> Directive 1
List every point of the five-point rating scale described in the survey method text, giving each number with its defined label.
> Directive 2
In one to three sentences, explain why the survey method text says the test sentences were played aloud rather than printed on the questionnaire.
> Directive 3
Pick up the survey method text after its final sentence and continue writing it.

>> start Provided text

To prevent the informants from ruling out variants that they might find acceptable in spoken language but not in written language, the test sentences were presented orally, not on the questionnaire. The recorded sentences were played in a mixed order with 10 second breaks, during which the participants had to evaluate them using a five-point Likert-type scale, with the scale points defined as follows: 5--perfectly acceptable, 4--rather acceptable, 3--neutral, 2--rather unacceptable, 1--absolutely unacceptable. The sentences were not repeated because it was important that the judgements be based on immediate reaction.

The test was performed in three groups. The informants included 29 upper secondary school students (15 male, 14 female, aged 16-17), 37 university students (20 male, 17 female, aged 21-40), 23 volunteering employees of a private company (13 male, 10 female, aged 23-62). The mean age of the participants was 25.8 (SD = 11.1). It was required that the university students and employees do not have linguistic background. The secondary school students filled in a printed questionnaire, the other two groups gave their responses online. I preferred a conveniently accessible sample in order to carry the test out in controlled conditions, so that the respondents did not have a possibility to rewind the recording and rethink their judgements.

For every test sentence, I calculated the median (Mdn) to measure the central tendency of the judgements, which indicates the likeliest response, and the interquartile range (IQR), i.e. the difference between the first and third quartiles of the distribution, to measure dispersion. Due to the ordinal nature of the Likert type data where the scale values cannot be presumed equal, these measurements have been recommended in place of means and standard deviations, which could lead to a misinterpretation of the findings of a survey (see, e.g., Blalock 1979; Jamieson 2004; Allen, Seaman 2007; Kostoulas 2014).

Admittedly, the test was exploratory in nature. The absence of filler sentences and low number of test sentences may have affected the results. Designing the test, I took into account that, despite the abundance of control conditions, it should not become too long and elaborate for the participants to remain focused. The idea was to offer first insight for further research.

>> end Provided text
>> start Data lines

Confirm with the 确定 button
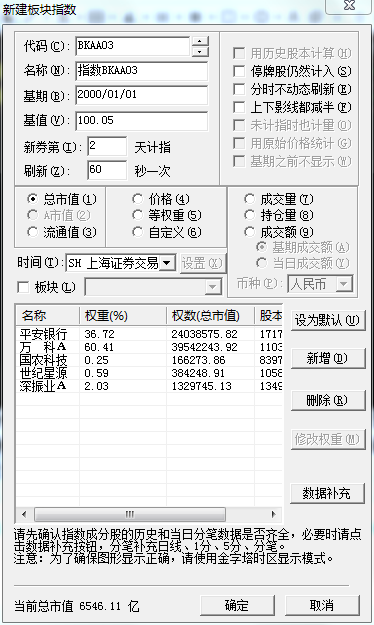 coord(237,605)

>> end Data lines

> Written response 1
5: perfectly acceptable
4: rather acceptable
3: neutral
2: rather unacceptable
1: absolutely unacceptable

> Written response 2
The test sentences were presented orally to keep the informants from rejecting variants they might accept in spoken language but not in written language.

> Written response 3
3. Results and discussion

3.1. Corpus analysis

Nearly all examples found in each of the corpora involved the verb arvama 'think'. The query in the reference corpus (126.4 million words) returned 37 relevant examples, while 272 relevant examples were found in the web corpus (270 million words). In either case, only one example contained the verb utlema 'say'. Both examples were in the simple past tense.

In the corpus of standard written Estonian compiled of fiction and newspaper texts, most examples of long wh-questions with the verb arvama questioned a non-human object, as outlined in (23). In this case, all 17 examples of subject questions involved the identical doubling pattern mis-mis. Out of the 12 object questions, most involved the nominative-partitive non-identical pattern mis-mida, while the identical pattern mis-mis was used once. In addition, seven examples were found of a long wh-question with a human referent. All of them questioned a subject and involved the non-identical doubling pattern mis-kes. The only example with the verb utlema, which was a subject question, also involved a human referent and the mis-kespattern. There were no examples of the non-doubling construction with the complementizer et, nor of identical doubling in case of a human referent.

(23) Results of the corpus query: fiction and newspapers
36 examples with arvama 'think':
  HUMAN, SUBJ question--7 examples of non-identical doubling
  (mis-kes)
  NON-HUMAN, SUBJ question--17 examples of identical doubling
  (mis-mis)
  NON-HUMAN, OBJ question--11 examples of non-identical doubling
  (mis-mida), and one (1) example of identical doubling (mis-mis)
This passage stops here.